> **EXERCISE**
Reproduce each line of the listing below verbatim, without any changes.

> **SUPPLIED DATA**
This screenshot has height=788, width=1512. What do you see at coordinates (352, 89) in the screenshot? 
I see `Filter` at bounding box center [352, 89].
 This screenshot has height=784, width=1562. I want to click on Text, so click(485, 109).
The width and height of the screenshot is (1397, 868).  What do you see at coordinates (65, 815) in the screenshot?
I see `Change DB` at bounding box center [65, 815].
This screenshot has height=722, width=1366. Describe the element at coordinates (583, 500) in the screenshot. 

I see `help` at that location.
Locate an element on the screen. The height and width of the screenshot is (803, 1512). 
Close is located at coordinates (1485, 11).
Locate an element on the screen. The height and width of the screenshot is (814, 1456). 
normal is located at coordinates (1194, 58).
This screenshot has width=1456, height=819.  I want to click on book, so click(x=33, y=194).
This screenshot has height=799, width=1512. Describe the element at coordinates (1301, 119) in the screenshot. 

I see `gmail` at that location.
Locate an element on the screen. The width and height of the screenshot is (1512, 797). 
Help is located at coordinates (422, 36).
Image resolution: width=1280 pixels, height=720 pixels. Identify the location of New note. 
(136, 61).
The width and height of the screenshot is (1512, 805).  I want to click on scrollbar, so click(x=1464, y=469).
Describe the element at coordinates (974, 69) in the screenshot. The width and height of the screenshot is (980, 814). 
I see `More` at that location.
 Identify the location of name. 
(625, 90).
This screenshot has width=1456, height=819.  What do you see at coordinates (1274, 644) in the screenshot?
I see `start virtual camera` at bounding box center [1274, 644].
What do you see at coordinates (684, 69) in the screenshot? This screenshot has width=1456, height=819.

> **SOLUTION FOR THIS TASK**
This screenshot has height=788, width=1512. What do you see at coordinates (352, 89) in the screenshot? 
I see `Filter` at bounding box center [352, 89].
 This screenshot has height=784, width=1562. I want to click on Text, so click(485, 109).
The width and height of the screenshot is (1397, 868).  What do you see at coordinates (65, 815) in the screenshot?
I see `Change DB` at bounding box center [65, 815].
This screenshot has height=722, width=1366. Describe the element at coordinates (583, 500) in the screenshot. 

I see `help` at that location.
Locate an element on the screen. The height and width of the screenshot is (803, 1512). 
Close is located at coordinates (1485, 11).
Locate an element on the screen. The height and width of the screenshot is (814, 1456). 
normal is located at coordinates (1194, 58).
This screenshot has width=1456, height=819.  I want to click on book, so click(x=33, y=194).
This screenshot has height=799, width=1512. Describe the element at coordinates (1301, 119) in the screenshot. 

I see `gmail` at that location.
Locate an element on the screen. The width and height of the screenshot is (1512, 797). 
Help is located at coordinates (422, 36).
Image resolution: width=1280 pixels, height=720 pixels. Identify the location of New note. 
(136, 61).
The width and height of the screenshot is (1512, 805).  I want to click on scrollbar, so click(x=1464, y=469).
Describe the element at coordinates (974, 69) in the screenshot. The width and height of the screenshot is (980, 814). 
I see `More` at that location.
 Identify the location of name. 
(625, 90).
This screenshot has width=1456, height=819.  What do you see at coordinates (1274, 644) in the screenshot?
I see `start virtual camera` at bounding box center [1274, 644].
What do you see at coordinates (684, 69) in the screenshot? This screenshot has width=1456, height=819.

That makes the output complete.